= Geology of Cambridgeshire =

Geology of English county

 This article describes the geology of the ceremonial county of Cambridgeshire. It thus includes the present City of Peterborough and the historic county of Huntingdonshire which was brought into the county in 1974.

The geology of Cambridgeshire in eastern England largely consists of unconsolidated Quaternary sediments such as marine and estuarine alluvium and peat overlying deeply buried Jurassic and Cretaceous age sedimentary rocks.

== Jurassic ==
Limestones, mudstones and sandstones of the Inferior Oolite Group and Great Oolite Group dating from the early to mid Jurassic Period are present at depth beneath western Cambridgeshire.
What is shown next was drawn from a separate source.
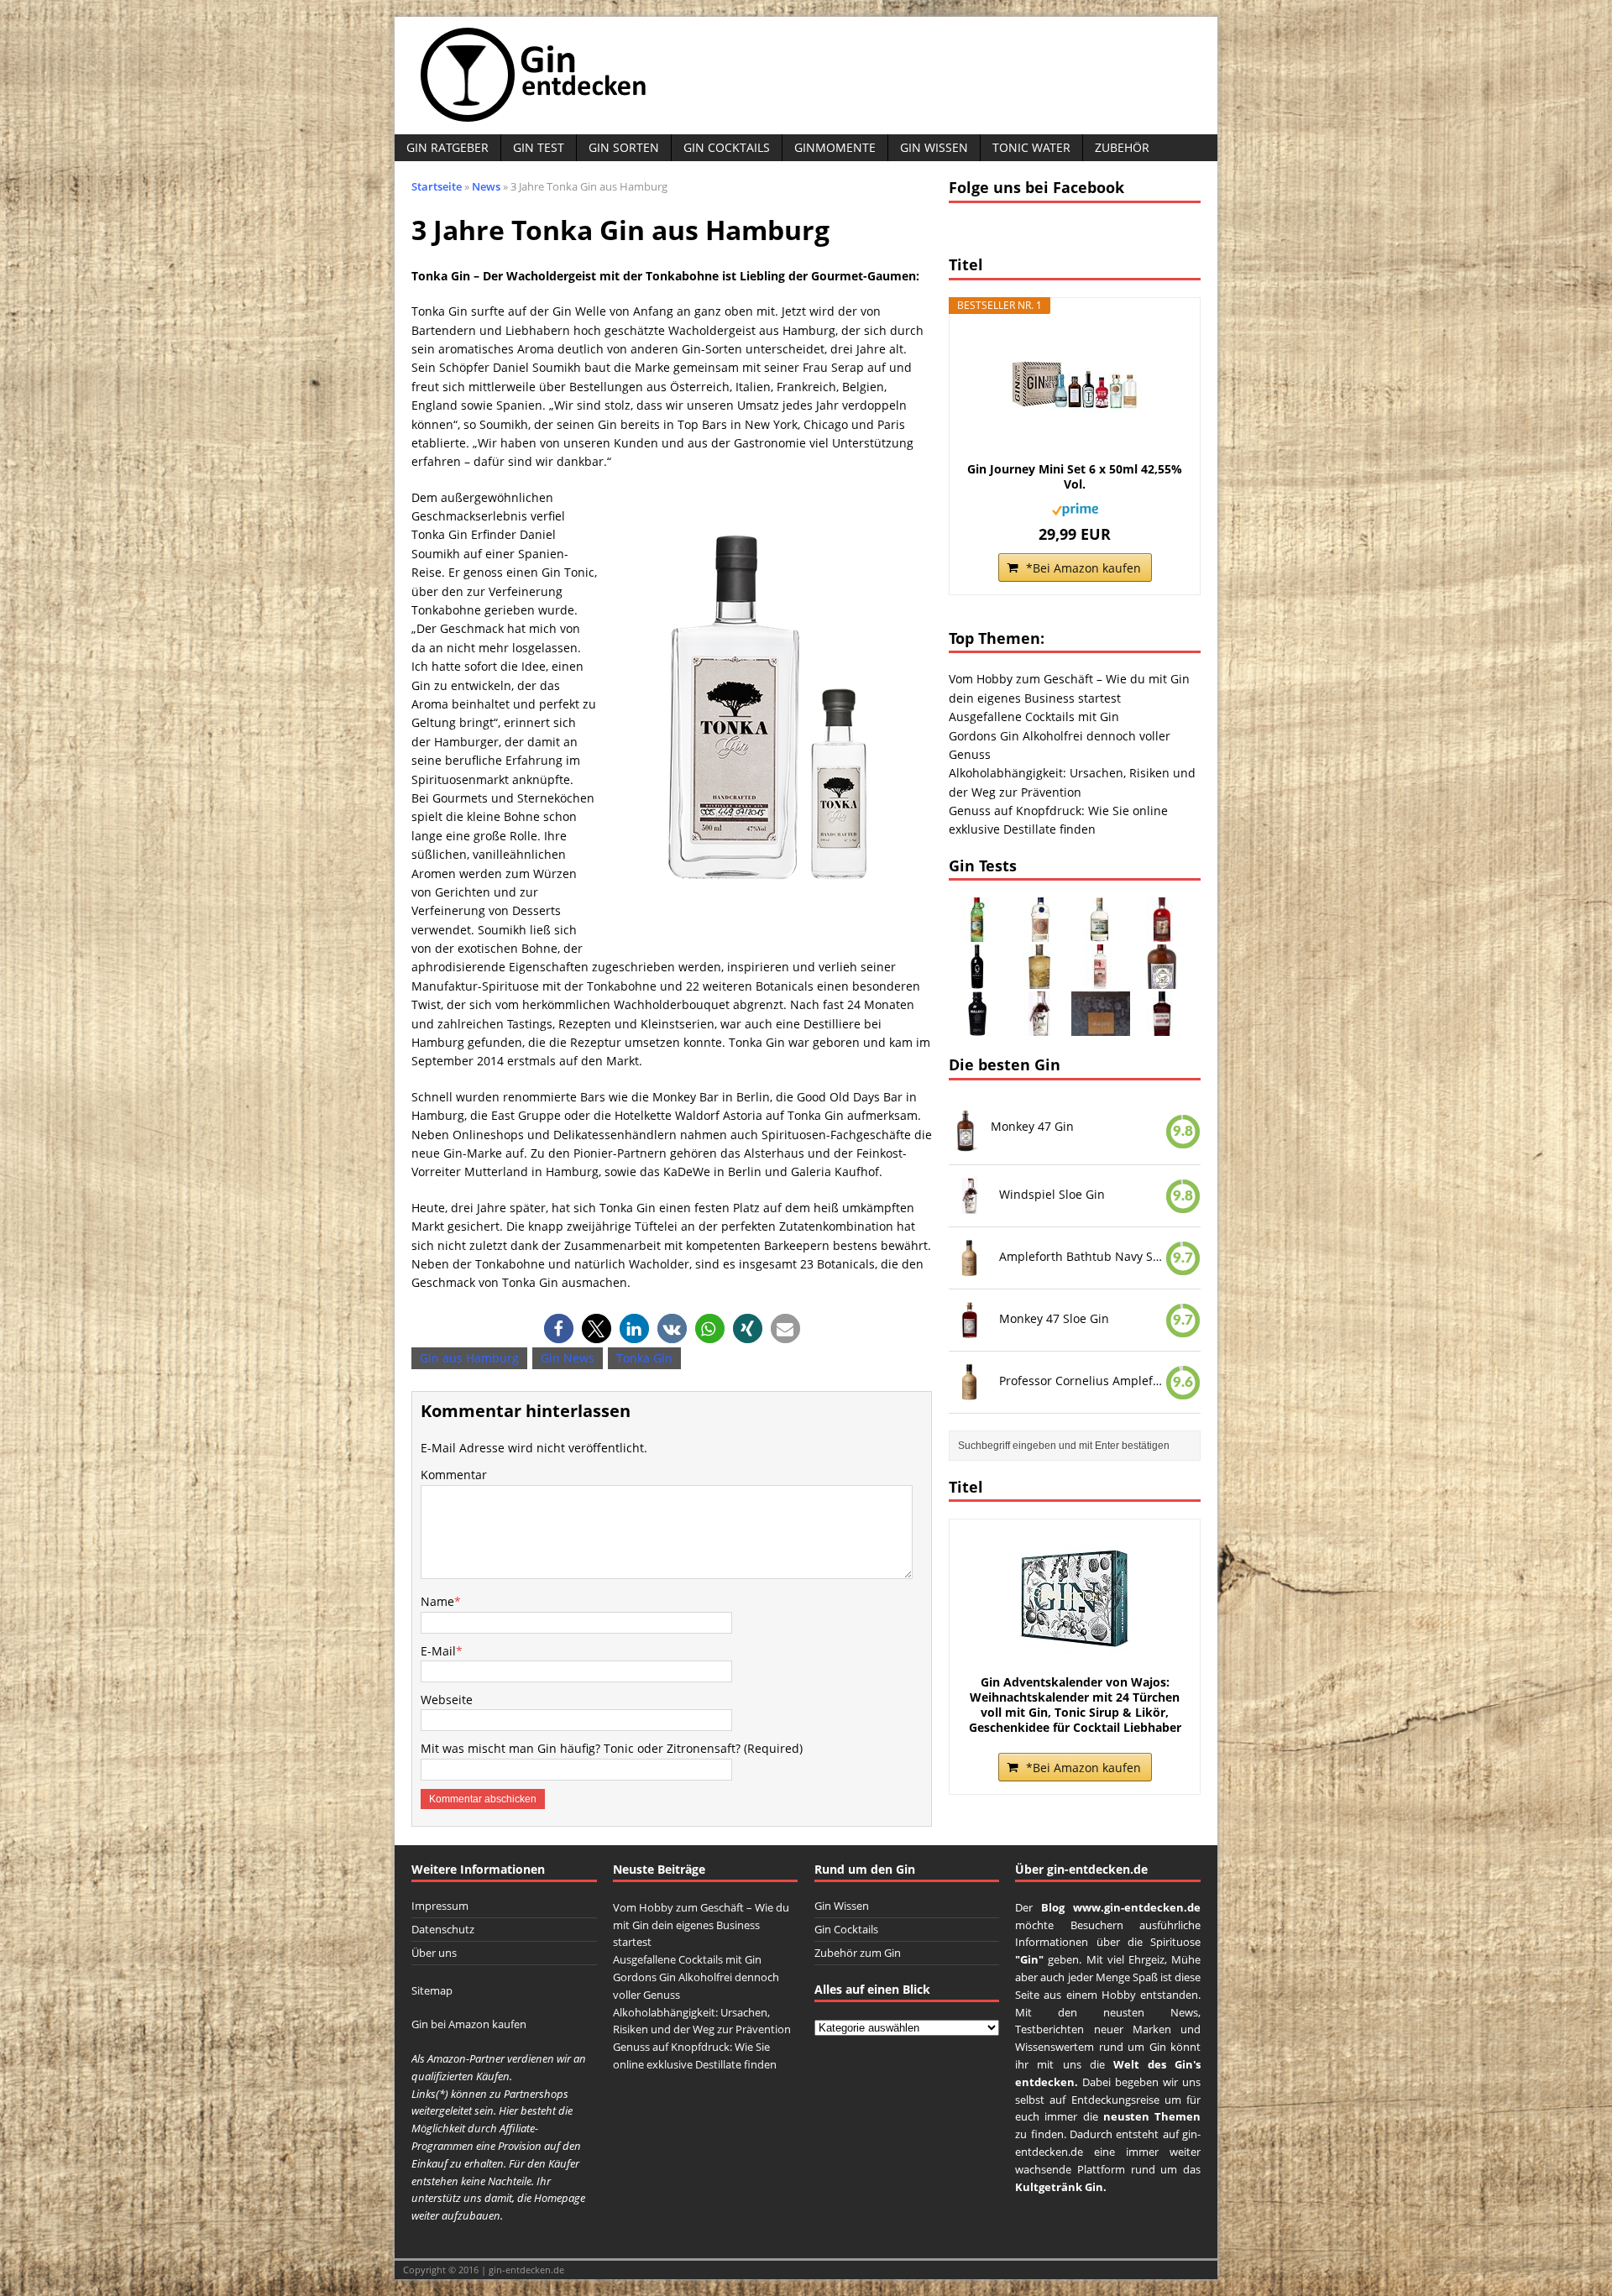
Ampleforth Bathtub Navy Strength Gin (1082, 1256)
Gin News (567, 1358)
The later Kellaways and Oxford Clay formations and Ampthill Clay formations all assigned to the Ancholme Group of middle to late Jurassic times underlie much of central Cambridgeshire.

== Cretaceous ==
Cretaceous rocks come to the surface in the east of the county and beneath Cambridge itself including the lower and upper Greensand, the Gault Formation and lastly the Chalk Group, youngest element of the local bedrock.

==Quaternary ==
Extensive areas of older glacial till are mapped across parts of the southwest of the county, notably between Peterborough and Royston, south of Newmarket and in isolated patches around March and Ely.